What is being asked
Set out exactly, line by line, the stretch of data below that begins at the line containing "You are a computer-use agent. 1461x603" and ends at the line containing "The height and width of the screenshot is (258, 546).", with both ends kept.

Start of Data for processing

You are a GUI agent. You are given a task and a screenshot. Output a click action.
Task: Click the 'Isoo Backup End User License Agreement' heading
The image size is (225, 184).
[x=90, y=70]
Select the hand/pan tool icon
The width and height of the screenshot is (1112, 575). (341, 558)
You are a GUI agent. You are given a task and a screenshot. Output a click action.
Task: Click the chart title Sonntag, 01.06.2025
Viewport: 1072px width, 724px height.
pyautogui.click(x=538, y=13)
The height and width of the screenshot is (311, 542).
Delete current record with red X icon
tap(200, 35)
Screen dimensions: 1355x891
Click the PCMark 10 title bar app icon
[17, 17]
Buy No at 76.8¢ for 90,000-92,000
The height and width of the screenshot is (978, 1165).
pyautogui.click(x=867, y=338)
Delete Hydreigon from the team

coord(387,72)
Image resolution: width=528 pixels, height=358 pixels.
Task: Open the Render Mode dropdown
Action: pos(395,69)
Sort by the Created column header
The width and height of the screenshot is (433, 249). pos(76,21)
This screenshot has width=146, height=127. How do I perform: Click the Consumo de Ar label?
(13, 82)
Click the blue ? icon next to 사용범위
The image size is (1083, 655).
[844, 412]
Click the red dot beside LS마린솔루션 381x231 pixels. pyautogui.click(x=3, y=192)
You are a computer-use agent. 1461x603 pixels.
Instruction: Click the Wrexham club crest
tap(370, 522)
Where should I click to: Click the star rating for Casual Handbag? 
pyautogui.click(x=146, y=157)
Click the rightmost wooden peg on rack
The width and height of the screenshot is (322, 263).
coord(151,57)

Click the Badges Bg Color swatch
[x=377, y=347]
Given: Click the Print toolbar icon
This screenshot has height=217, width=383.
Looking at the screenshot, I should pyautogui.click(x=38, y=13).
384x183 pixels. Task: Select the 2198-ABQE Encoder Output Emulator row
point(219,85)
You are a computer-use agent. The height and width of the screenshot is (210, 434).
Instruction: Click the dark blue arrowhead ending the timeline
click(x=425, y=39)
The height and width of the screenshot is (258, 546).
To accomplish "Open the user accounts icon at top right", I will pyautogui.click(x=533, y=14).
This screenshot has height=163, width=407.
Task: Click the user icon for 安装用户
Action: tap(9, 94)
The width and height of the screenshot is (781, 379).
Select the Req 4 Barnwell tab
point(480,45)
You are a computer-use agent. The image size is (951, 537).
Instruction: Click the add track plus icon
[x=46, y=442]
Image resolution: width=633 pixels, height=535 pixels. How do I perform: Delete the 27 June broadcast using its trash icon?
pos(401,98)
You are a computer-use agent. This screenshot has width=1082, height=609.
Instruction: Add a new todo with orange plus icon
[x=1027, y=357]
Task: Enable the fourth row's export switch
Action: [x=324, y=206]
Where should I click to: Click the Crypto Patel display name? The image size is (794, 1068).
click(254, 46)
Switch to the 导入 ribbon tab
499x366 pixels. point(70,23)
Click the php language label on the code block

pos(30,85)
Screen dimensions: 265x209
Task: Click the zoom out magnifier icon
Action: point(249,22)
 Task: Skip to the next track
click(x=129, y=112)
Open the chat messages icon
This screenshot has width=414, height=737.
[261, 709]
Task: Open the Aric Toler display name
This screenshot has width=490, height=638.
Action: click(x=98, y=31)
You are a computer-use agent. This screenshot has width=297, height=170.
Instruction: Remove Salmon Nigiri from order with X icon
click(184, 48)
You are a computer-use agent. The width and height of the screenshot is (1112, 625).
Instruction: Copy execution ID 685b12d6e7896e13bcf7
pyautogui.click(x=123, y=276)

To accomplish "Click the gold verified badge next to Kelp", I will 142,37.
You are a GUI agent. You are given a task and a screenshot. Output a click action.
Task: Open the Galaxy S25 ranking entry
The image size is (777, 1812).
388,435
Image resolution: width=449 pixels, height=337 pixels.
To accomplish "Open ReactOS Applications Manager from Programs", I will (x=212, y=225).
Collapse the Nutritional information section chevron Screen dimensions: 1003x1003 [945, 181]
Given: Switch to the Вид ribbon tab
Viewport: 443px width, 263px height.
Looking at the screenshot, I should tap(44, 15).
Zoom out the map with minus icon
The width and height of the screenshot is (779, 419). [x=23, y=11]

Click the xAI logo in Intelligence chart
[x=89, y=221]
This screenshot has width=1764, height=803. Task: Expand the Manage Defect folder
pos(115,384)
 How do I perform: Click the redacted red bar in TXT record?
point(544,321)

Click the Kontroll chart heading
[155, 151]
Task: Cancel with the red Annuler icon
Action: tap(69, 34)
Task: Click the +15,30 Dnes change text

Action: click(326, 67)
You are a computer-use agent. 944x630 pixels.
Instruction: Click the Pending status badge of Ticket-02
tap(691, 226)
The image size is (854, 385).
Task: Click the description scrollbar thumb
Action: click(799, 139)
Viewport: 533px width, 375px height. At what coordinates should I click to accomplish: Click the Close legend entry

End of Data for processing

Response area
You are a computer-use agent. 1461x603 pixels.
Instruction: Click the Wrexham club crest
tap(370, 522)
Where should I click to: Click the star rating for Casual Handbag? 
pyautogui.click(x=146, y=157)
Click the rightmost wooden peg on rack
The width and height of the screenshot is (322, 263).
coord(151,57)

Click the Badges Bg Color swatch
[x=377, y=347]
Given: Click the Print toolbar icon
This screenshot has height=217, width=383.
Looking at the screenshot, I should pyautogui.click(x=38, y=13).
384x183 pixels. Task: Select the 2198-ABQE Encoder Output Emulator row
point(219,85)
You are a computer-use agent. The height and width of the screenshot is (210, 434).
Instruction: Click the dark blue arrowhead ending the timeline
click(x=425, y=39)
The height and width of the screenshot is (258, 546).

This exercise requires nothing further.